InfoQ recently published a new talk by Adrian Cockroft, Managing Failure Modes in Microservice Architectures.
It’s a good talk, but I think the title is a little restrictive. Many of the problems with microservices are problems with all computer systems – it’s just that microservices punish mistakes more brutally.
In a recent job interview I was asked if I could deal with the specific demands of microservices when (the interviewer felt) much of my experience involved monoliths or small groups of services. My response was that principles such as loose coupling, monitoring, and resilience are needed in all systems .
It’s a rare system that has no external dependencies. I once worked with a monolithic system that made a call to Salesforce as part of the login process. When Saleforce went down, users could not log into the system. The issue was obvious – we had to manage failures in the external dependency. Microservices, by involving many more dependencies, force people to engage with this; or else, suffer massive disruption and downtime.
One of the most interesting things about Cockroft’s talk was his observation about the problem with disaster recovery:
Your switching processes, and code, and practices are not well-tested. You’ve got an unreliable switch between your primary and backup datacenter. You might as well just not have the backup datacenter.
The answer here is to make the failure systems part of the normal workings; to be constantly switching between datacenters, for example.

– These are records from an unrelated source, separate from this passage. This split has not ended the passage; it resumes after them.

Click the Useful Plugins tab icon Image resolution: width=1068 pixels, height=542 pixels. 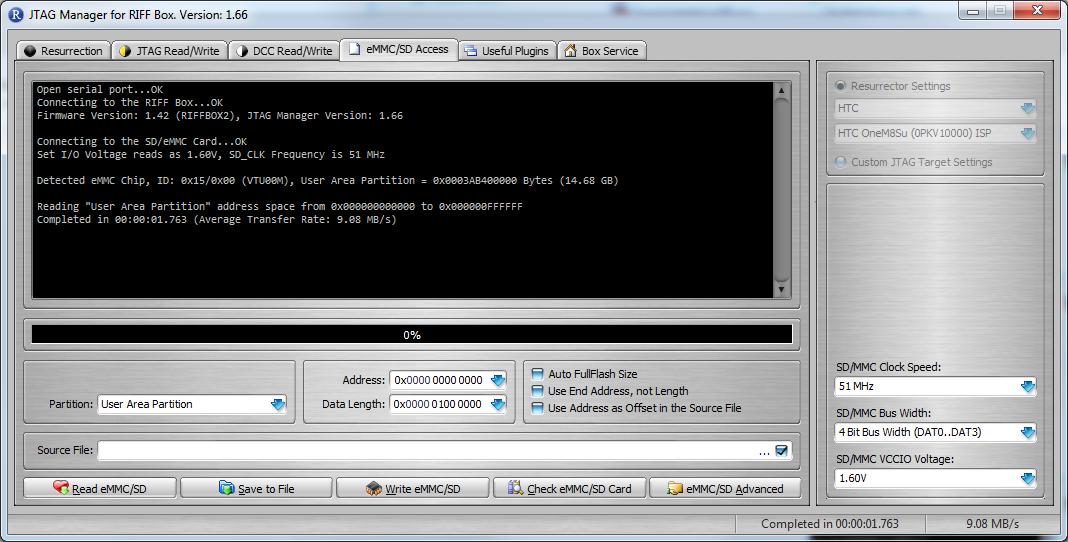click(470, 51)
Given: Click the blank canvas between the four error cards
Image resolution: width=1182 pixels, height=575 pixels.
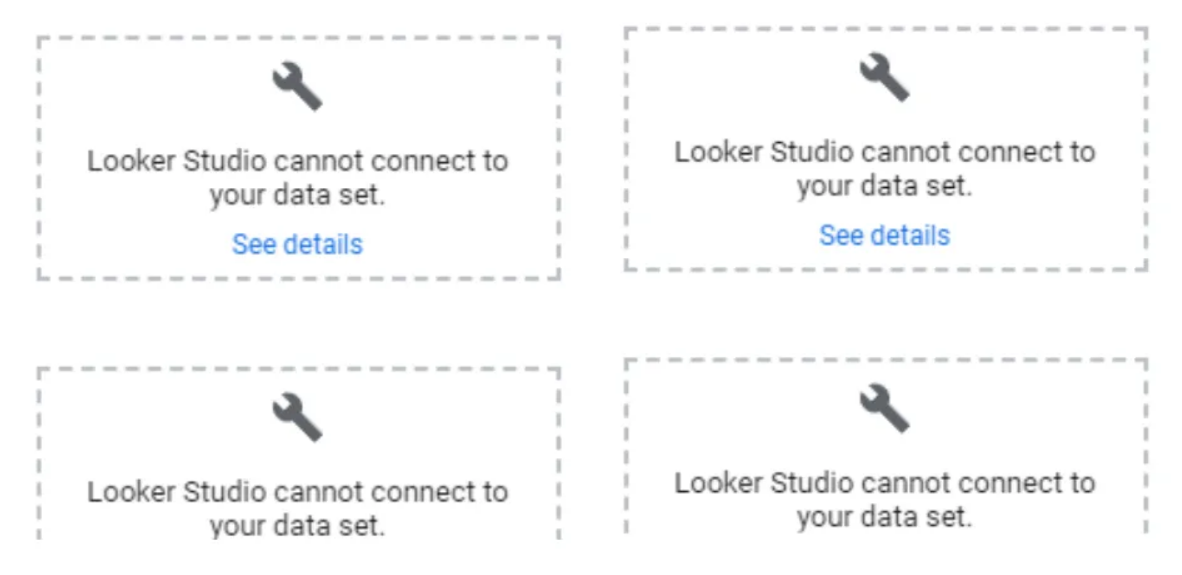Looking at the screenshot, I should click(x=593, y=317).
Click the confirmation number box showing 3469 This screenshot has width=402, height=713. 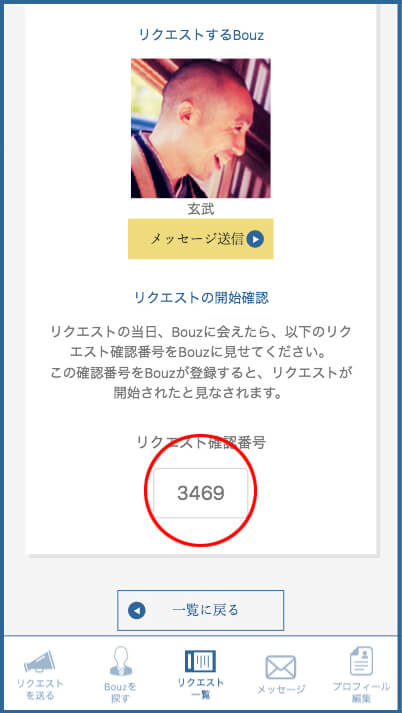(x=201, y=493)
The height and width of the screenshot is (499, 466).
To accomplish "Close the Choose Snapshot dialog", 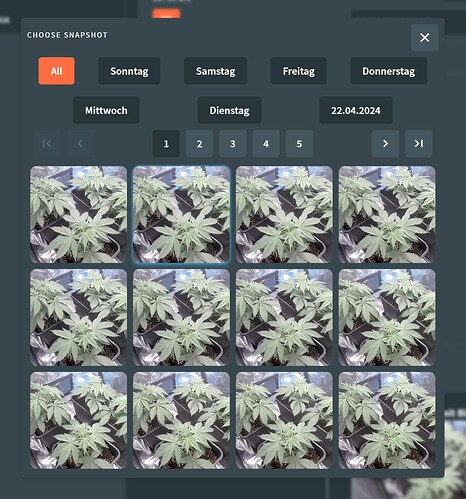I will pos(424,38).
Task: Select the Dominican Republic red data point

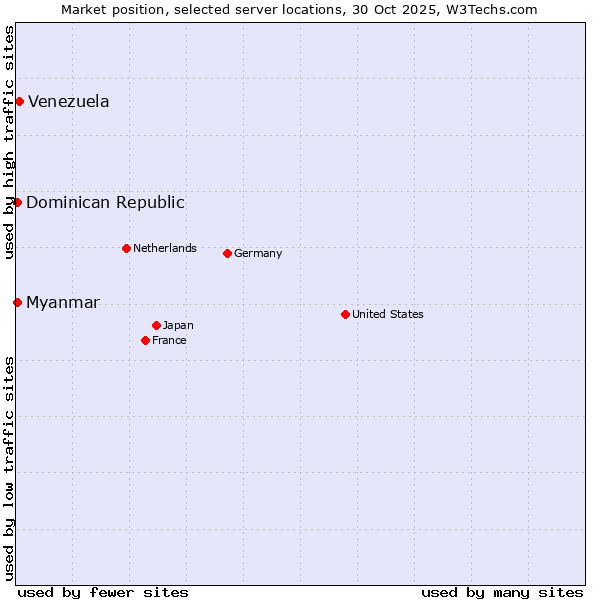Action: click(x=17, y=202)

There was also an interested related point about the chaos monkey. This was not just about testing resilience:
We were enforcing autoscaling. We wanted to be able to scale down. If you think of an autoscaler scaling up and scaling down, to scale down, it has to be able to kill instances. The Chaos Monkey was there to enforce the ability to scale down horizontally scaled workloads. That was actually what it was for. It was to make sure you didn’t put stateful machine, stateful workloads in autoscalers. Then you can have this badge of honor gamified a bit. “My app survived all of this chaos testing, and it’s running in this super high availability environment, and your app didn’t. Do you mean your app’s not important?” You can gamify it a bit.
Many of the principles discussed in relation to massive companies such as Netflix are needed by everyone. The good thing about this is that the tools being produced empower companies of all sizes. Microservices enforce a more mature attitude to failure; but failures occur in systems of all sizes.